Segment Start: EXTRACTED TEXT
Monday, August 12, 2019

US deficit keeps rising while agencies are understaffed. Just in time for a budget debate!

The US Treasury Statement for July hit this afternoon, and it generated this not-surprising summary in the news.
The U.S. government’s budget deficit rose by $183 billion to $867 billion during the first 10 months of this budget year as spending grew more than twice as fast as tax collections.

The Treasury Department say the deficit for the current fiscal year through July is up 27% from the same period a year earlier. Spending rose 8% to $3.73 trillion, and tax revenue rose 3% to $2.86 trillion.
The Congressional Budget Office gives more insight to the numbers in the Treasury Statement, and it showed that the deficit is finally starting to level off compared to last year’s levels.
Segment End: EXTRACTED TEXT
Segment Start: DATA SHOWN
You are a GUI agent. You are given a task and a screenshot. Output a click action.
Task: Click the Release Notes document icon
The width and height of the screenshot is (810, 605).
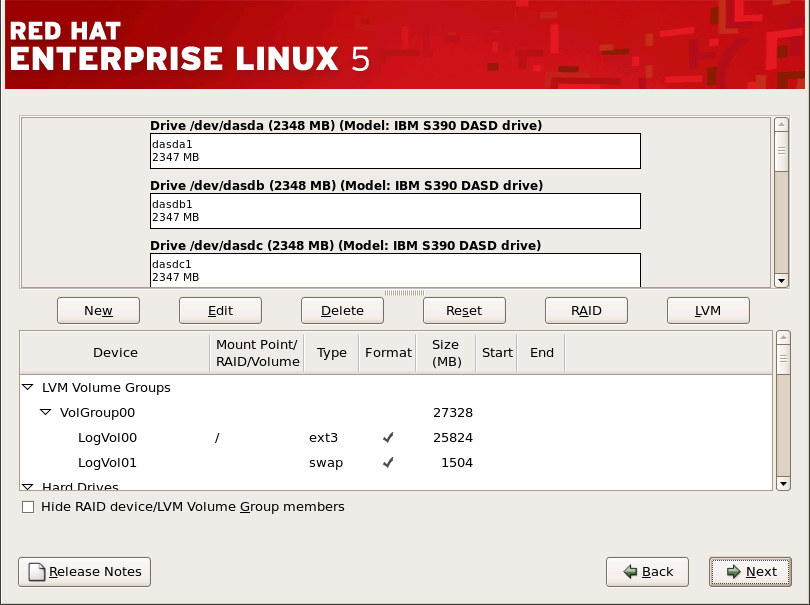point(34,571)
Segment End: DATA SHOWN
→ **EXERCISE**
Copy out the full text on the US deficit word for word. The listing that comes with this page was taken from a different source.

→ **REPLY TO THE TASK**
Monday, August 12, 2019

US deficit keeps rising while agencies are understaffed. Just in time for a budget debate!

The US Treasury Statement for July hit this afternoon, and it generated this not-surprising summary in the news.
The U.S. government’s budget deficit rose by $183 billion to $867 billion during the first 10 months of this budget year as spending grew more than twice as fast as tax collections.

The Treasury Department say the deficit for the current fiscal year through July is up 27% from the same period a year earlier. Spending rose 8% to $3.73 trillion, and tax revenue rose 3% to $2.86 trillion.
The Congressional Budget Office gives more insight to the numbers in the Treasury Statement, and it showed that the deficit is finally starting to level off compared to last year’s levels.